CBS, NBC Sunday Shows Squee Over the Grand Opening of New Obama Shrine

June 21st, 2026 7:33 PM

The Obama Presidential Center opened to much fanfare and media coverage last week. The Elitist Media devoted significant chunks of time to covering the new shrine built to their god-king. This devoted coverage spilled over to the Sunday shows.

Watch as CBS’s Margaret Brennan recapped the grand opening on Face the Nation:

MARGARET BRENNAN: There's been a big focus on Washington landmarks in recent months. But this weekend marks the opening of the Obama Presidential Center. All the living former presidents and first ladies gathered for the dedication ceremony at the center on Chicago's South Side, to honor and celebrate the legacy of the nation's first black President.

SPEAKER: Please help me welcome President Barack Obama--

BRENNAN: In his remarks, former President Barack Obama spoke of America's resilience, and urged them to reject division and recommit to each other.

BARACK OBAMA: For us to give in now after all this country has been through, to cynicism and division, would be a betrayal of our founding ideals.

BRENNAN: The former President was visibly moved by a speech from former First Lady Michelle Obama.

MICHELLE OBAMA: Eight years in the crucible and not once did you melt from the heat. You were doing the People's work. Rescuing our economy. Expanding healthcare. Ending a war. Ordering the bin Laden raid. Saving the auto industry. Winning a peace prize.

BRENNAN: The Obama Presidential Center is somewhat a departure from tradition. It was designed to be a place for the community to gather and includes a 19-acre park, a branch of the Chicago Public Library, and an NBA-sized basketball court.

“Somewhat a departure from tradition” is performing an Atlean lift here. The center is a massive departure from normal presidential libraries, just as its underlying presidency was a massive departure from the norms of the office. But then, as now, an adoring media looks the other way and tells the American public that no- this is really awesome. 

It is interesting that Brennan linked the Obama Center to discussion of DC landmarks. Coverage has been extremely critical, whether of the proposed Triumphal Arch, the White House Ballroom, or the work done at the Lincoln Memorial Reflecting Pool. Obama Center coverage has ranged from deferential to worshipful, and has made ZERO mention of its subcontractors that are still owed tens of millions of dollars.  

Over at NBC, coverage was just as bad. Meet the Press fill-in host Garrett Haake crowed that Obama’s career was defined by “bridging divides and finding common ground:”

GARRETT HAAKE: Welcome back. This week, the Obama Presidential Center opened to the public in Chicago, a lasting tribute to the nation's 44th President. But long before The White House, Barack Obama was a little-known Illinois state senator who burst on to the national stage with his keynote address at the 2004 Democratic National Convention. Just months later after winning his election to the U.S. Senate, Obama joined "Meet the Press" to talk about a theme that would come to define his political career, bridging divides and finding common ground.

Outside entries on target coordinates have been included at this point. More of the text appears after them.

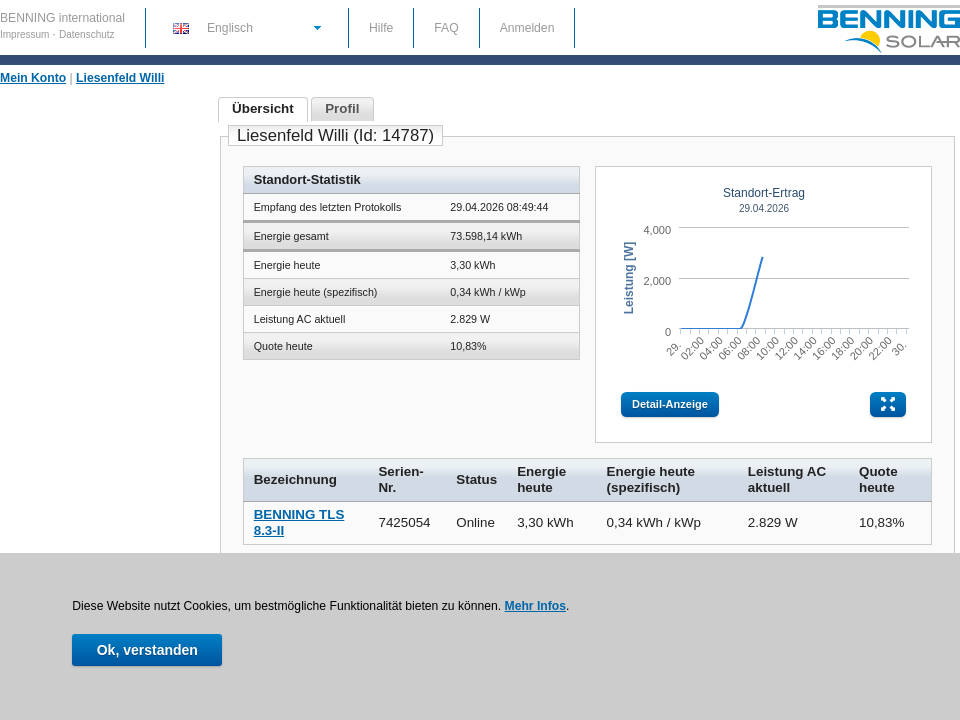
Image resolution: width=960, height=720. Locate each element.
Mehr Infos (535, 606)
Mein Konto (33, 78)
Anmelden (527, 28)
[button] (246, 27)
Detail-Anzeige (670, 404)
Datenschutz (87, 34)
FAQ (446, 28)
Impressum (26, 34)
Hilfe (381, 28)
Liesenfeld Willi (120, 78)
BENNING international (62, 18)
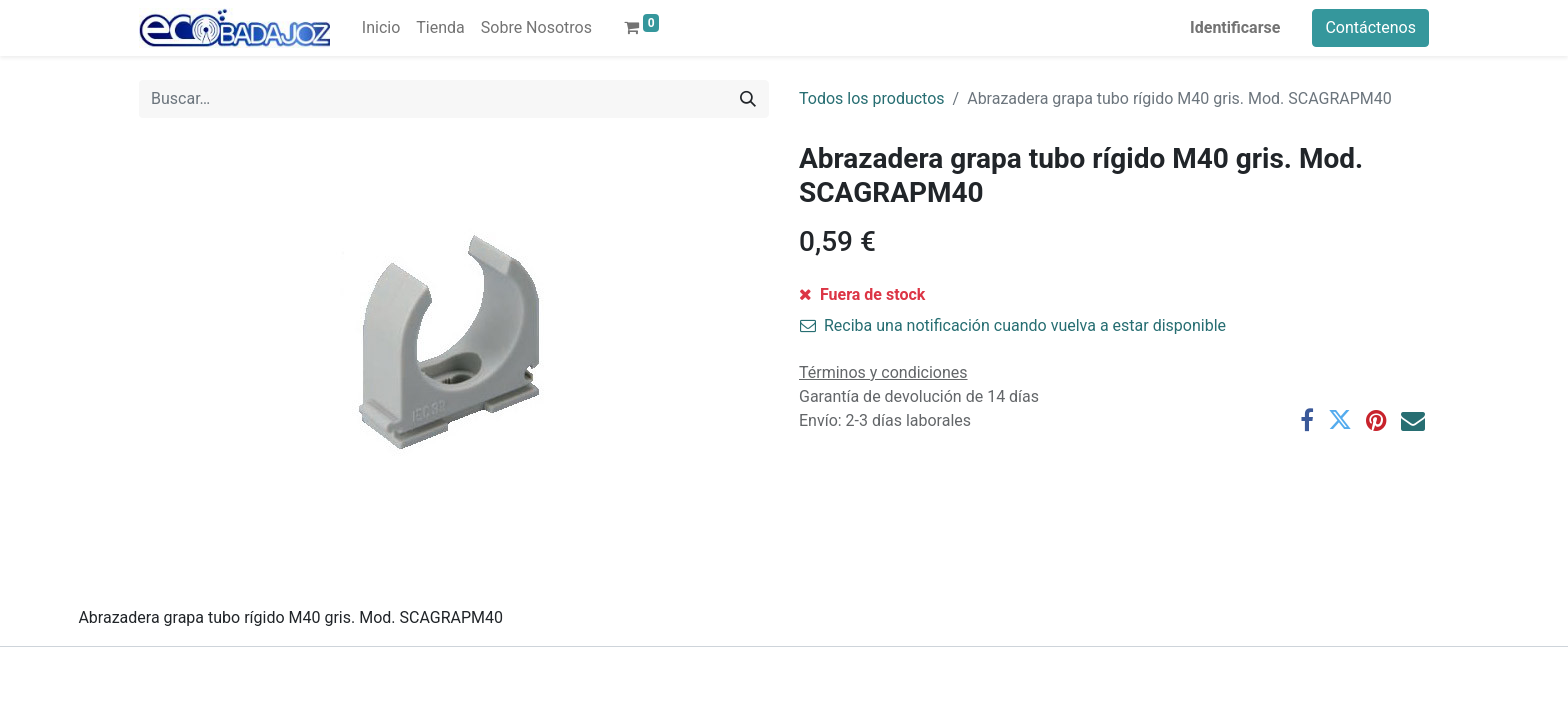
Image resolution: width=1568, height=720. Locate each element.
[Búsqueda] (748, 99)
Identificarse (1235, 27)
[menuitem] (381, 28)
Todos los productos (872, 98)
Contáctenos (1370, 27)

BARACK OBAMA: I absolutely think that it's possible for us to find common ground. You know, the President called me this week, he was extraordinarily gracious in congratulating me. We both agreed that our wives are sharper than we are, which was -- which was nice. And my sense is that if we can disagree without being disagreeable, and if we’re not involved in the sort of slash and burn politics that I think has become the custom in Washington, but we seek out common ground on the enormous challenges that we face ahead, whether it's the global economy that Karl Rove just mentioned and how we make sure that the middle class is, in fact, sustainable in this global competition, or we're talking about how we provide the education that our children need so that they can succeed. Those are issues where we all share, I think, success and one of the things I told the president was that we all have a stake in seeing him have a successful presidency. I don't think that the Democrats succeed by rooting against the President in office, but we have to be honest where we disagree with him and he's got to make his case where he’s presenting issues that we’re skeptical about.

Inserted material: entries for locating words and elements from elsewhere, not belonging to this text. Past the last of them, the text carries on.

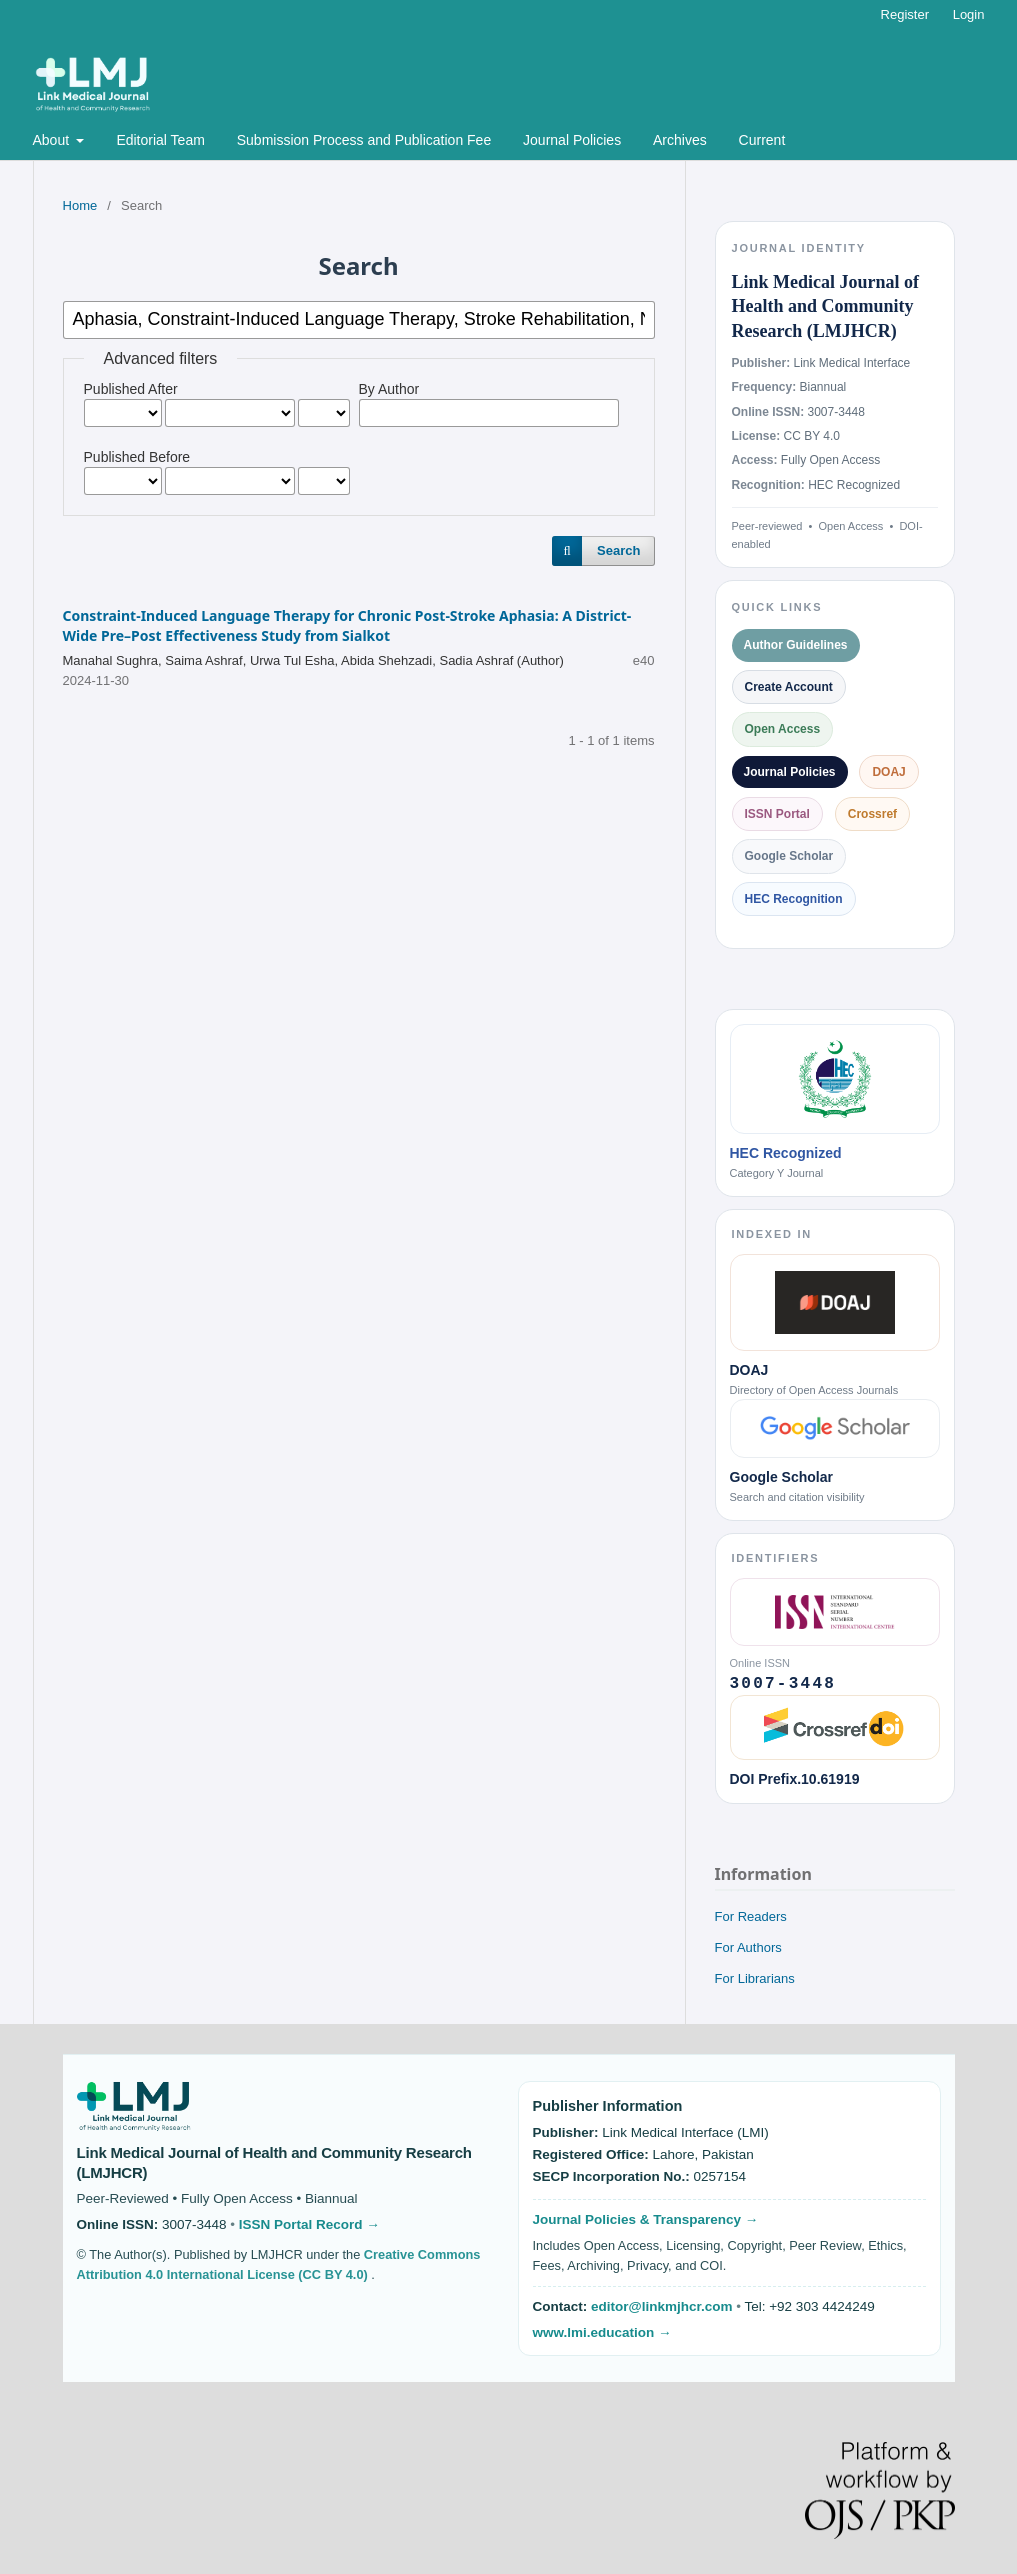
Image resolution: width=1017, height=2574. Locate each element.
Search (618, 550)
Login (969, 14)
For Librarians (755, 1978)
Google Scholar (789, 856)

The nuns and private businesses who the Obama administration tried to force into paying for abortifacients against their religious beliefs may take issue with Haake’s rosy look back at the Obama years, as may the Tea Party-linked groups unduly burdened by the IRS in 2012. 

The record reflects that the Obama years were among the most divisive in the nation’s history. The media’s coverage of Obama then, as now, reminds us of why and how their public trust fell off a cliff.